Given the status of the US dollar as the world’s main reserve currency and its use in pricing most commodities and trade transactions, a sudden spike in its value compared to other currencies can have dramatic consequences.
In March 2020, when the world went into a near synchronised lockdown, panic erupted on all the financial markets. Stock markets dived faster and further than at any time in history, future oil prices became negative and the demand for the Greenback surged sending its exchange rate through the roof. The stress that this created in the debt markets worldwide would, if left unchecked have led to a cascade of bankruptcies, bank failures and economic chaos of a greater magnitude than during a war.
What is a US Dollar Swap Line?
This cataclysmic scenario was averted by one vital decision of the US Federal Reserve (FED): its reactivation of the swap lines established with other central banks during the 2007-2009 financial crisis. In the example of the Bank of England (BoE), this emergency measure allowed the BoE to swap an unlimited amount of GBP in exchange for USD. This enabled the BoE to supply as many USD’s as required to the British banking system without drawing on its limited USD reserves. The British commercial banks were then in a position to satisfy the surging demand for USD from their corporate clients which therefore did not default on their USD payments, thus avoiding the cascade of bankruptcies of creditors throughout the supply chain.
Other government and central bank emergency measures surely helped, but none could have had such an efficient and immediate effect in calming the currency markets. This is because swap lines are uniquely able to stem speculative bets against the currencies enjoying this unlimited dollar funding and keeping speculators and short sellers at bay is essential to bringing back stability to the exchange rate.
What countries can call upon a US Dollar Swap Line?
However, not all central banks enjoyed the privilege of establishing swap lines with the FED; only five have unlimited and permanent access to the USD: the BoE, the European Central Bank (ECB), the Bank of Japan (BoJ), the Bank of Canada (BoC) and the Swiss National Bank (SNB). In March 2020 a further nine countries were granted limited access to USD swap lines in order to stabilise their currencies: Australia, Brazil, South Korea, Mexico, Singapore, Sweden, Norway, Denmark and New Zealand. All are key US military allies and trading partners.
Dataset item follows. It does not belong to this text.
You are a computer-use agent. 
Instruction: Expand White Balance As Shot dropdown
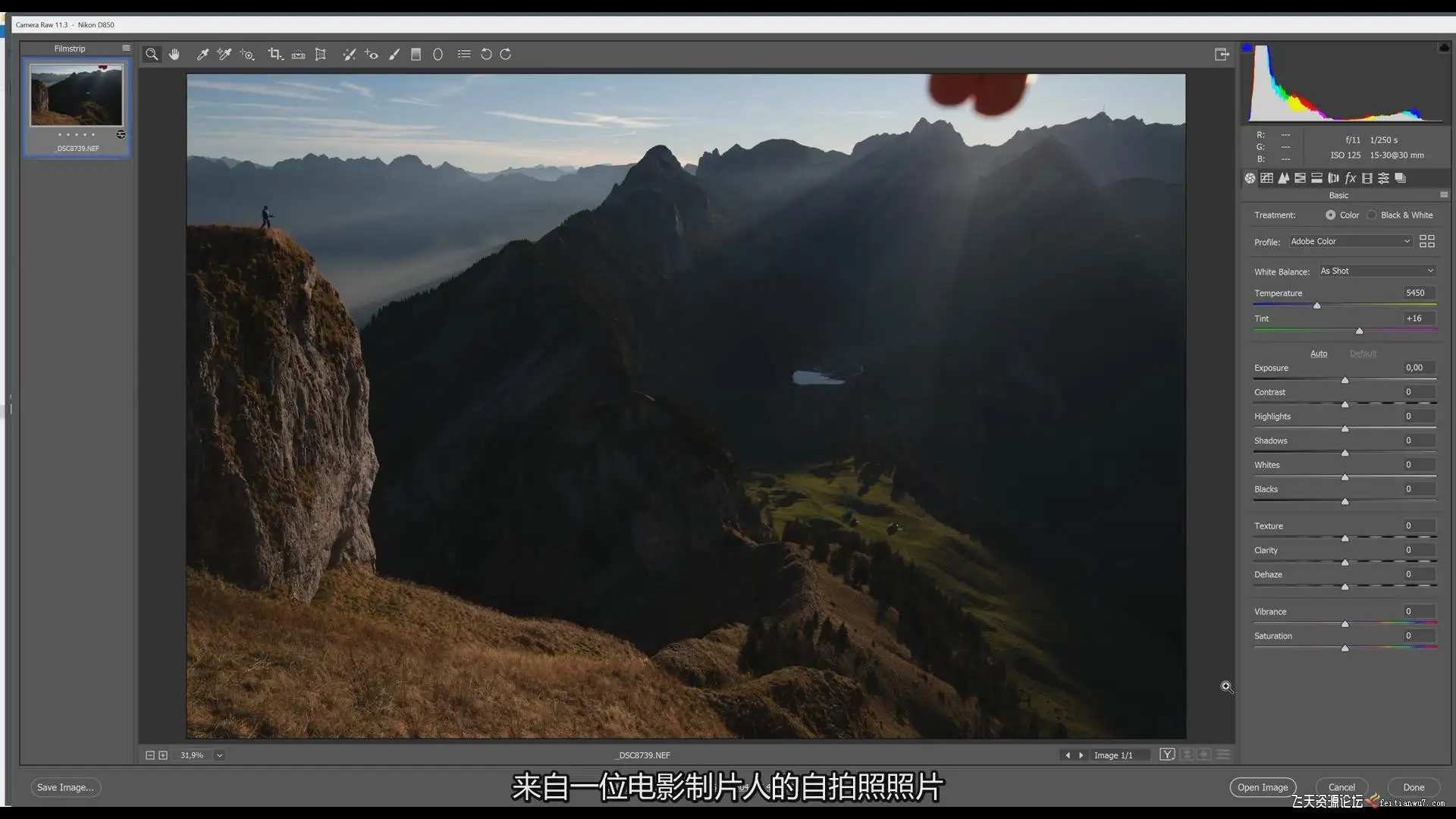[1376, 271]
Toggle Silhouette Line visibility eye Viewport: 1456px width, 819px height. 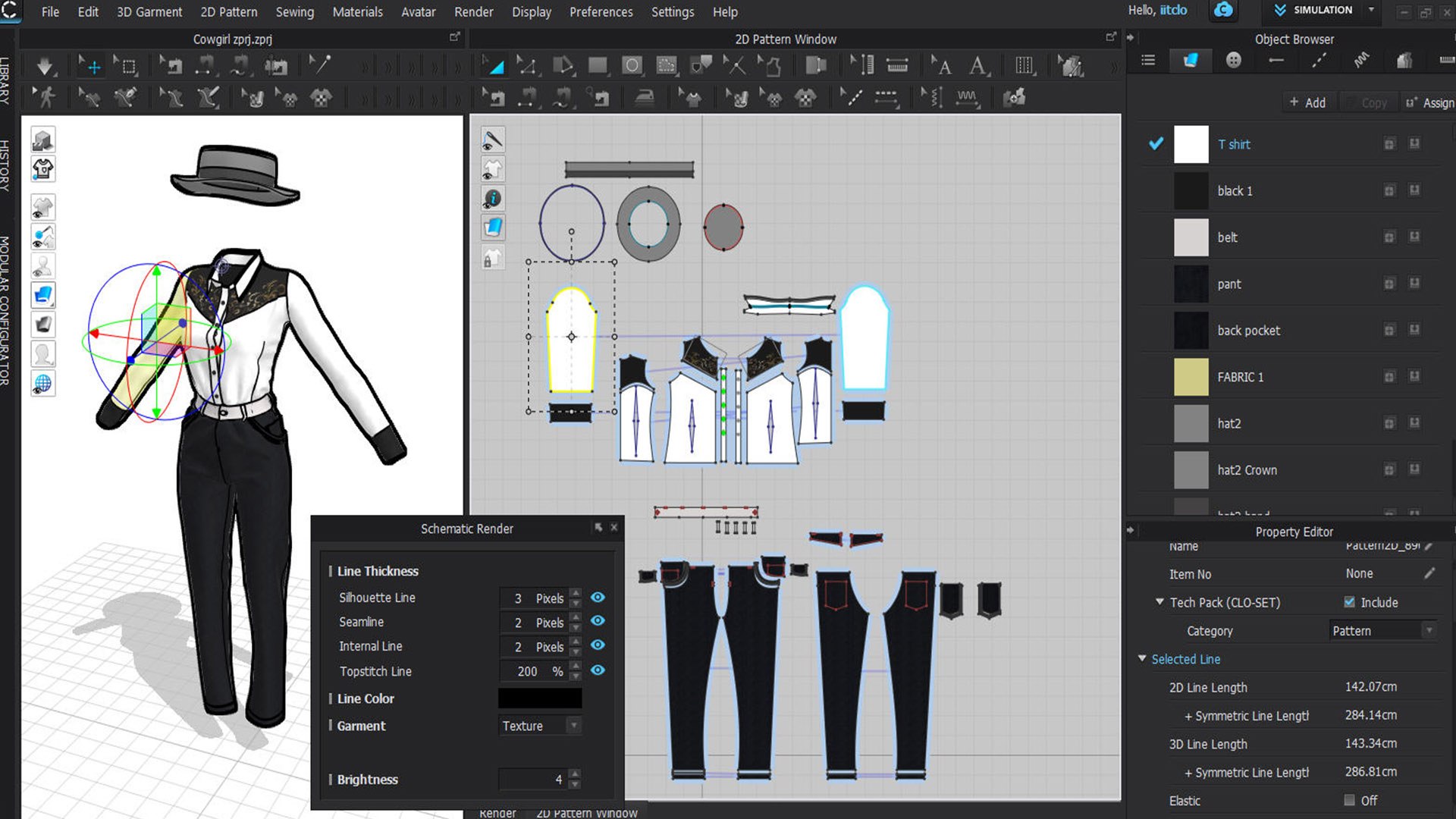(598, 598)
The Economic Impact of US Dollar Swap Lines
So, what does this means for investors? Very simply that investing in the 14 currencies protected by USD swap lines is a lot safer. To prove it you just need to look at the Turkish lira (TRY) which has lost more than 20% of its value against the USD since March. Turkey’s request to be granted a USD swap line was rejected by the FED on the basis that its central bank is not sufficiently independent from its government. The result is high inflation, ongoing currency speculation and stress in all corners of the Turkish economy. This is in contrast to the relative stability of the 14 currencies granted USD swap lines with all the economic benefits that this entails.